Here’s a shocking bit of info that somehow has seemed to go unnoticed or has purposefully been ignored in the whole influenza discussion that has the potential to put the entire topic on its ear. As I was mining the plethora of information on the CDC website I found the National Vital Statistics Report on causes of death for the year of 2006. So, I did a search for influenza to see how it compares to the various bits of info that are floating around the internets. The category of “Influenza and Pneumonia” is listed as the eighth-leading cause of death in the U.S., just below Alzheimer’s and just above kidney disease. Looking a couple of pages further down the document the actual numbers of deaths is shown for the category. The category is split up between the number of deaths from pneumonia and the number for the flu. Number of deaths from pneumonia = 55,477. Pretty, friggin’ bad.

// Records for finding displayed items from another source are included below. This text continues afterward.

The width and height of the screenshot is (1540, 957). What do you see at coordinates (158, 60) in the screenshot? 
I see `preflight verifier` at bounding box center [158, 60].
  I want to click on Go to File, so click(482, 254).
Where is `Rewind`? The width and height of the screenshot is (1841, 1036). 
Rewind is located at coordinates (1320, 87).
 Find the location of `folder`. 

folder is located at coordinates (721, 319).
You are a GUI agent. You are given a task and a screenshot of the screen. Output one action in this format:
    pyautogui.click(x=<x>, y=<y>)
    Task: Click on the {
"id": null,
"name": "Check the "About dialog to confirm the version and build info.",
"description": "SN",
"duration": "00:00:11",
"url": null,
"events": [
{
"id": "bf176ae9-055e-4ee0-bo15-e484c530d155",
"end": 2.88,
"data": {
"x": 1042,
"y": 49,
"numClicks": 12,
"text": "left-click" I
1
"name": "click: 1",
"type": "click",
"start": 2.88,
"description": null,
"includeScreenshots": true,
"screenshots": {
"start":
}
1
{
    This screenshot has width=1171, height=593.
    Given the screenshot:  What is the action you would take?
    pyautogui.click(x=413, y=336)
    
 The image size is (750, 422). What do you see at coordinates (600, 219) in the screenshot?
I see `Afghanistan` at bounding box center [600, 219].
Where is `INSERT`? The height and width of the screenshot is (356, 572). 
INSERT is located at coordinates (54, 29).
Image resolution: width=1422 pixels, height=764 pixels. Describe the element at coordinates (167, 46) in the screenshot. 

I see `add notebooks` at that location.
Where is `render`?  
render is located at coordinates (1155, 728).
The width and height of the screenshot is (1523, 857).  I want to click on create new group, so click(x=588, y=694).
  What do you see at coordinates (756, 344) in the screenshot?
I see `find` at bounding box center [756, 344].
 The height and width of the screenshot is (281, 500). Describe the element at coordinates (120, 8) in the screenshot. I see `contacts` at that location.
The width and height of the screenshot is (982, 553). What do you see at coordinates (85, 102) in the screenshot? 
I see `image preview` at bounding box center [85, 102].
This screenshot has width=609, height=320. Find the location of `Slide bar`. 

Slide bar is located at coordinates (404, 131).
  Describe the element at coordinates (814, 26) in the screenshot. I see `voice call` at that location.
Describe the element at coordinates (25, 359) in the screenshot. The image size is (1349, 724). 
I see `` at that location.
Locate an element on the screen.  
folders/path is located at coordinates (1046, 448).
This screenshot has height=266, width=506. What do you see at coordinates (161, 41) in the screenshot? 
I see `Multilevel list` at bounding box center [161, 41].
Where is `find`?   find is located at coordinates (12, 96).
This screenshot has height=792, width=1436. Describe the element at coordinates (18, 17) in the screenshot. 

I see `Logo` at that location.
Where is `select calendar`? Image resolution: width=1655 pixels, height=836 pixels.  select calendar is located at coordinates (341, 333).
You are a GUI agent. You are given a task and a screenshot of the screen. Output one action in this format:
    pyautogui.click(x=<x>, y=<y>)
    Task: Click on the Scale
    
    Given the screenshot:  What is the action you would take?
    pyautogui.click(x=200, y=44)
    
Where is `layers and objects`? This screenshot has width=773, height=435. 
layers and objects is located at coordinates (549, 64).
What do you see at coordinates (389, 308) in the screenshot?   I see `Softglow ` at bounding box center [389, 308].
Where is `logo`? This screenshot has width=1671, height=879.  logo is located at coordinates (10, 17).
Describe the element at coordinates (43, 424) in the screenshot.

Number of deaths from influenza = 849. What the? 849?!? Where did all of that “20,000-40,000 deaths” nonsense come from that we mentioned earlier? Well, this is where the real hand-waving starts when people talk about flu deaths. The flu virus can cause pneumonia, which then kills a lot of people. However, there are no fewer than 200 other medical conditions that can also cause pneumonia. Exactly determining the cases that are directly attributed to influenza is a dicey proposition at best. At worst, it is wildly misleading. In order to match the numbers of deaths that are widely reported (that 20,000-40,000 number) would mean that anywhere from 36% to 72% of all deaths from pneumonia are caused exclusively by the flu virus. Again, that is just a little too large of a span to lend any credence to the stat.
This leads one to ask if there is a reason for a statistical reporting bias towards large numbers of deaths from the flu. Although most reputable organizations use official independent statistics, some organizations may tend to quote higher numbers because either they see the condition every day and blindly assume it is highly prevalent, or to make the conditions they monitor seem more important in order to justify funding levels or even seek donations. Of course there are always the vaccine manufacturers and drug companies to point a finger at as well. At least from where I’m sitting the big, bad influenza bug isn’t as bad as the powers that be are making it out to be. Does it kill people? Of course it does. Do we need to be shutting down schools and businesses, wearing inappropriate face masks, and duct-taping our doors shut? Absolutely not. So, go ahead. Wipe your nose on your boss and feel free to hack up a lung on your next international flight. If you have the flu, your odds of dying from it are about the same as the odds of being wrongly declared dead by a social security data entry mistake. But you might just get your ass beat if you sneeze on me. So, you’ve got to weigh your options carefully.